### Text passage
— Start —

Opinion
(February Term, 1882.)
Presumption of Payment — Promise of One Joint Debtor Does Not Bind the Other.
1. The running of the statute of presumptions (where the right of action accrued prior to 1868) is not arrested by the fact that the maker of a bond removed from the state before it matured and has not since returned. The proviso in the Revised Code, ch. 65, sec. 10, has no application to the case of a presumed payment arising from lapse of time; it has exclusive reference to the statute of limitations.
2. Nor will the promise to pay such bond by one of the joint obligors bind the other or deprive him of the benefit of payment presumed by lapse of time. (the effect of payment and promise to pay discussed by RUFFIN, J.)
(376) CIVIL ACTION tried at Spring Term, 1882, of BUNCOMBE Superior Court, before Gilliam, J.
Messrs. C. A. Moore and H. B. Carter, for plaintiff.
Mr. J. H. Merrimon, for defendants.

— End —

### Supplied information
— Start —

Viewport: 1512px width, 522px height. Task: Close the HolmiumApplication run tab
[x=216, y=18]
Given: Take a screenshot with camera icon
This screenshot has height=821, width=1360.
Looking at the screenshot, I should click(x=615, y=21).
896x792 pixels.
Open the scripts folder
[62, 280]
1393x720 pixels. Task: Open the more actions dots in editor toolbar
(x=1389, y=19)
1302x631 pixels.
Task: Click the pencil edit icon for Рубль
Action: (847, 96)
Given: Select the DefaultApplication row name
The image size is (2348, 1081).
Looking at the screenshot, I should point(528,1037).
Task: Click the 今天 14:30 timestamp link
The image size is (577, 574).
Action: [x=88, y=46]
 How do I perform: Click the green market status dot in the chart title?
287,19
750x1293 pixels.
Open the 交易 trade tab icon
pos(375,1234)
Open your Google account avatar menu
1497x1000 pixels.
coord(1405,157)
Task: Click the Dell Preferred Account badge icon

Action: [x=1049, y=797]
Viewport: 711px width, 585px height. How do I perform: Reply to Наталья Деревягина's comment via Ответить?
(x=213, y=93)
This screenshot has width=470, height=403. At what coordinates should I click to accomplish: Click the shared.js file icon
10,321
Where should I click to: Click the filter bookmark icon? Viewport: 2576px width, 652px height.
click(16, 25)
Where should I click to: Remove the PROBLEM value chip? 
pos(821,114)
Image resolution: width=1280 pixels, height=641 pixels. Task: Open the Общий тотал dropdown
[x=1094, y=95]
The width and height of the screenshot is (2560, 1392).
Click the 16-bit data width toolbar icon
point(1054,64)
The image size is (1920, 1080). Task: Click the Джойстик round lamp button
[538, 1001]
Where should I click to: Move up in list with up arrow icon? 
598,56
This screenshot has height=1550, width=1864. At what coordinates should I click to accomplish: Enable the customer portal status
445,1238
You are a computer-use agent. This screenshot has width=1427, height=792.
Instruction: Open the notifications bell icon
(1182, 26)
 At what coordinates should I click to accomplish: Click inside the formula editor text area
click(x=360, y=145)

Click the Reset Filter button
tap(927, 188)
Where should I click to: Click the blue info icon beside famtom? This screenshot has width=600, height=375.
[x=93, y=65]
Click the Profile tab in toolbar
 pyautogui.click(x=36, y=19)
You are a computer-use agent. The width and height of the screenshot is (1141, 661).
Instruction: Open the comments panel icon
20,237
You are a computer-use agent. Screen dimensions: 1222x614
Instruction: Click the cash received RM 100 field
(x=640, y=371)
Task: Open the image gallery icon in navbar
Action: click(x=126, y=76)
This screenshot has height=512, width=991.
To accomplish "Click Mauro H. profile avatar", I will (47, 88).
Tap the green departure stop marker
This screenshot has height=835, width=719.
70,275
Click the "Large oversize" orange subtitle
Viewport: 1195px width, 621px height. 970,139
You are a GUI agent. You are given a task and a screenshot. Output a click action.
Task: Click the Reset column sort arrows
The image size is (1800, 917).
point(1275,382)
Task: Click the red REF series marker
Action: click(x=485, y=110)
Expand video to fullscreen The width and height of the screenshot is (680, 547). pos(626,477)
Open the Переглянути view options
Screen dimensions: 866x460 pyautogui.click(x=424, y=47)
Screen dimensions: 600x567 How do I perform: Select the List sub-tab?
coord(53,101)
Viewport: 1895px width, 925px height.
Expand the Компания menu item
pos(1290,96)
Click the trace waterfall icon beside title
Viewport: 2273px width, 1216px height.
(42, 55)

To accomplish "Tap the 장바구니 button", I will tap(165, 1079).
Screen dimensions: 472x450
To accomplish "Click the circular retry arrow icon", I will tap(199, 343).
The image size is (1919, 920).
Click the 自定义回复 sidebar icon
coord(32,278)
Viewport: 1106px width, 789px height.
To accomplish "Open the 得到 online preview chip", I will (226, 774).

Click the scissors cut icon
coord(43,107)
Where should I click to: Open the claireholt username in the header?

— End —

### What the task asks
Reproduce word for word the part of the court opinion above starting at "2. Nor will" and ending at "before Gilliam, J.".

### Answer to the task
2. Nor will the promise to pay such bond by one of the joint obligors bind the other or deprive him of the benefit of payment presumed by lapse of time. (the effect of payment and promise to pay discussed by RUFFIN, J.)
(376) CIVIL ACTION tried at Spring Term, 1882, of BUNCOMBE Superior Court, before Gilliam, J.